Get the distribution of a feature over one or two slice axes.

You can generate a figure for this distribution using plot_distribution().

Parameters:

featureset : str

Name of a set of features (eg ‘unigrams’)

feature : str

String representation of the feature.

x_axis : str

Name of a slice axis.

y_axis : str

(optional) Name of a slice axis.

mode : str

(default: True) ‘counts’ or ‘documentCounts’

normed : bool

(default: True) If True, values are normalized for each slice.

Returns:

dist : matrix

Notes

In the future, it may make sense to merge this into distribution().

Examples

>>> MyCorpus.feature_distribution('unigrams', 'four', 'date',
                             mode='counts', normed=True)
[[  7.10025561e-05]
 [  1.81508792e-03]
 [  3.87657001e-04]
 [  7.68344218e-04]
 [  9.81739643e-04]
 [  1.02986612e-03]
 [  5.04682875e-04]
 [  6.60851176e-04]
 [  1.02951270e-03]
 [  9.94742078e-04]
 [  1.04085711e-03]]
filter_features(fold, fnew, filt=<function _filter at 0x10865a2a8>)[source]

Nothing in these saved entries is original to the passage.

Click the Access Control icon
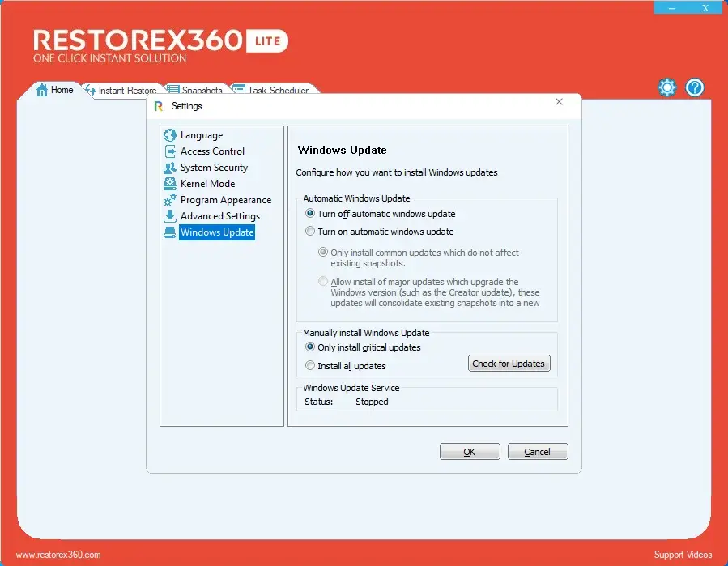The width and height of the screenshot is (728, 566). tap(170, 151)
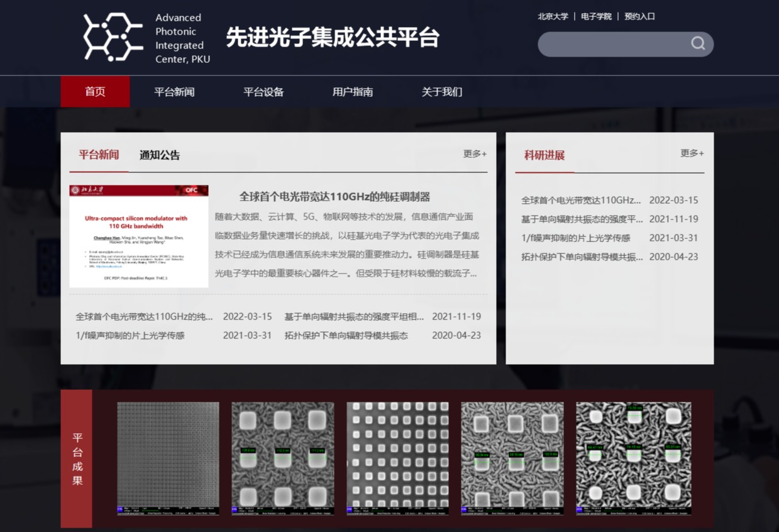Go to 平台设备 in navigation bar
Image resolution: width=779 pixels, height=532 pixels.
tap(263, 92)
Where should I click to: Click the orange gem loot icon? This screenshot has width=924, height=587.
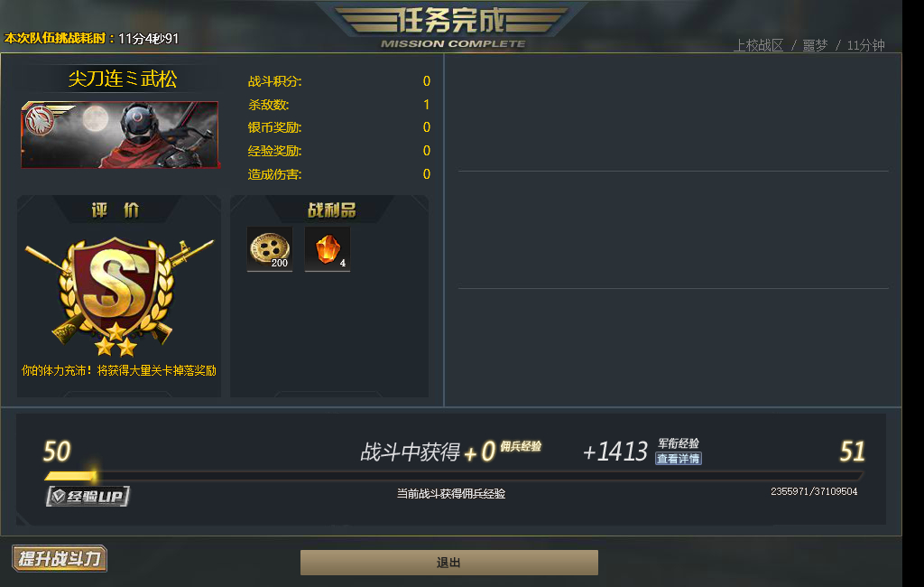pyautogui.click(x=328, y=249)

Create a new featureset by applying a filter to an existing featureset.

filt is a method applied to each feature in the Corpus. It should return True if the feature is to be retained, and False if the feature is to be discarded. filt should accept the following parameters:

Parameter Description
s Representation of the feature (e.g. a string).
C The overall frequency of the feature in the Corpus.
DC The number of documents in which the feature occurs.
Parameters:

fold : str

Key into features for existing featureset.

fnew : str

Key into features for resulting featuresset.

filt : method

Filter function to apply to the featureset. See above.

Returns:

None

Examples

>>> def filt(s, C, DC):
...     if C > 3 and DC > 1 and len(s) > 3:
...         return True
...     return False
>>> MyCorpus.filter_features('wc', 'wc_filtered', filt)

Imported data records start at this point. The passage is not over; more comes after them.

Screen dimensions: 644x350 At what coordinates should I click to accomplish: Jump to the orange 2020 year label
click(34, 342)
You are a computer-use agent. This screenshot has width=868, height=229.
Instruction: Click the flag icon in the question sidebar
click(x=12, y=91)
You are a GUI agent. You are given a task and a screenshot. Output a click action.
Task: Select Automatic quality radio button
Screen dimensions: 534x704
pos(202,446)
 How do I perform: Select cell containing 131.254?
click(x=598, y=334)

Assuming that the Corpus MyCorpus already has a feature called wc, this would generate a new feature called wc_filtered containing only those features that...

  1. Occur more than three times overall in the Corpus,
  2. Occur in more than one document, and
  3. Are at least four characters in length.
get_axes()[source]

Returns a list of all slice axes for this Corpus .

Returns:axes : list

Examples

>>> MyCorpus.get_axes()
['date', 'jtitle']
get_slice(key, index, papers=False)[source]

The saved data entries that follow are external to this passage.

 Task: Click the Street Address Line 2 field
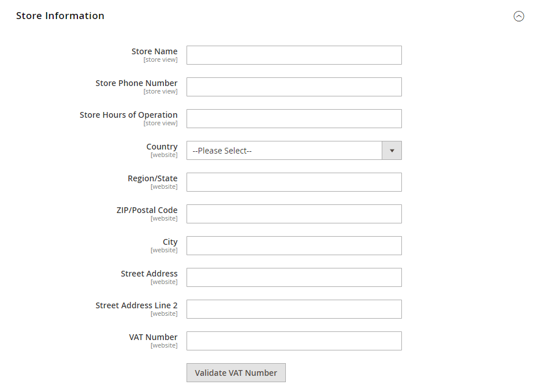coord(294,309)
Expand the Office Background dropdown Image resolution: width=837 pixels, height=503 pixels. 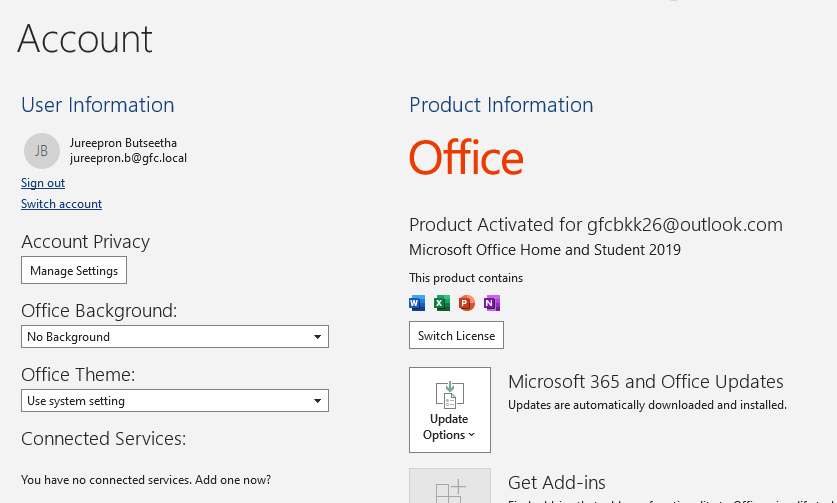(x=174, y=337)
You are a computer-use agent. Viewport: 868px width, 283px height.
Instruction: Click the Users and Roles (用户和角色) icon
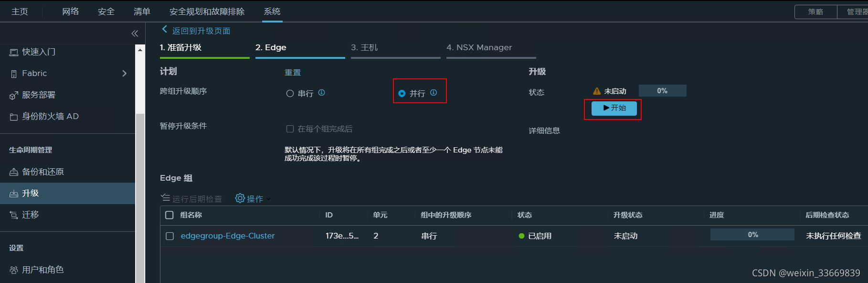14,270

Get the Papers (or just their IDs) from a single slice.

Parameters:

key : str

Key from Paper that has previously been used to slice data in this Corpus .

index : str or int

Slice index for key (e.g. 1999 for ‘date’).

papers : bool

(default: False) If True, returns Paper objects rather than just their IDs.

Returns:

slice : list

List of paper indices in this Corpus , or (if papers is True) a list of Paper instances.

Raises:

RuntimeError : Corpus has not been sliced.

KeyError : Data has not been sliced by [key]

KeyError : [index] not a valid index for [key]

Examples

>>> MyCorpus.get_slice('date', 1926)
['10.2307/2470705',
 '10.2307/2480027',
 '10.2307/2255991',
 '10.2307/2428098',
 '10.2307/1654383',
 '10.2307/2256048',
 '10.2307/41421952']

>>> MyCorpus.get_slice('date', 1926, papers=True)
[<tethne.classes.paper.Paper at 0x109942110>,
 <tethne.classes.paper.Paper at 0x109922b50>,
 <tethne.classes.paper.Paper at 0x109934190>,
 <tethne.classes.paper.Paper at 0x109951410>,
 <tethne.classes.paper.Paper at 0x10971f350>,
 <tethne.classes.paper.Paper at 0x10975f810>,
 <tethne.classes.paper.Paper at 0x10975fed0>]
get_slices(key, papers=False)[source]

Get all of the Papers (or just their IDs) in a particular slice.

Parameters:

key : str

Key from Paper that has previously been used to slice data in this Corpus .

papers : bool

(default: False) If True, returns Paper objects rather than just their IDs.

Returns:

slices : dict

Keys are slice indices. If papers is True, values are lists of Paper instances; otherwise returns paper IDs (e.g. ‘wosid’ or ‘doi’).

Raises:

RuntimeError : Corpus has not been sliced.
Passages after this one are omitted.